In 2003, Marshall was appointed vicar general in the Province of Jerusalem and the Middle East to have episcopal oversight of the church in Iran. In 2007, he was installed as sixth bishop in Iran and, in 2009, he was also made assistant bishop in the Diocese of Cyprus and the Gulf for Urdu-speaking congregations. That same year he was elected as a member of the standing committee of the Anglican Consultative Council and also president of the National Council of Churches in Pakistan.

Nashotah House conferred on Marshall the degree of Doctor of Divinity (honoris causa).

On 8 January 2016, Marshall was elected coadjutor bishop of the Raiwind diocese in the Church of Pakistan. He was enthroned as Bishop of Raiwind on 20 August 2017.

He is a supporter of the Anglican realignment and addressed the meeting of the college of bishops of the Anglican Church in North America held in Orlando, Florida, in January 2013. He attended G19, the additional conference for those who were not able to attend GAFCON III the previous year, held in Dubai, from 25 February to 1 March 2019.

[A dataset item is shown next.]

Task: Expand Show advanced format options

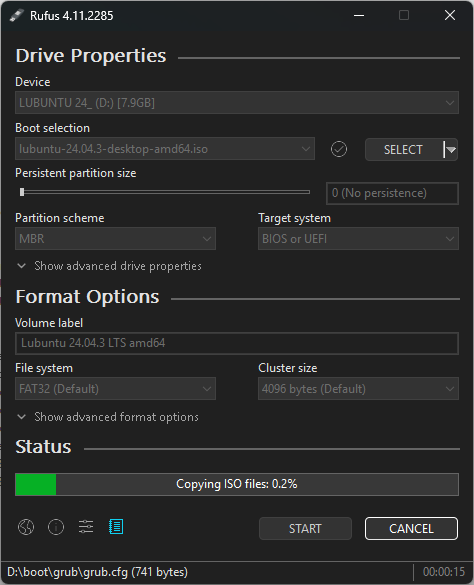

At the 16th Triennial Meeting of the Church of Pakistan Synod, held on 14 May 2021, Marshall was elected as the moderator bishop, a position in some united Protestant churches held by a bishop who oversees a denomination.

==Works==
Marshall's publications include Onward and Upward (1990), a Confirmation preparation course; Churches of the Middle East (1993); Letters to the Seven Churches in Revelation (1994), and Lent and Us (1994), and he edited Building Bridges, a compilation of speeches given by Lord Robert Runcie, then Archbishop of Canterbury, on his visit to Pakistan.

==Personal life==
Marshall is married to Lesley, who directs a ministry to underprivileged women in Pakistan. They have two children.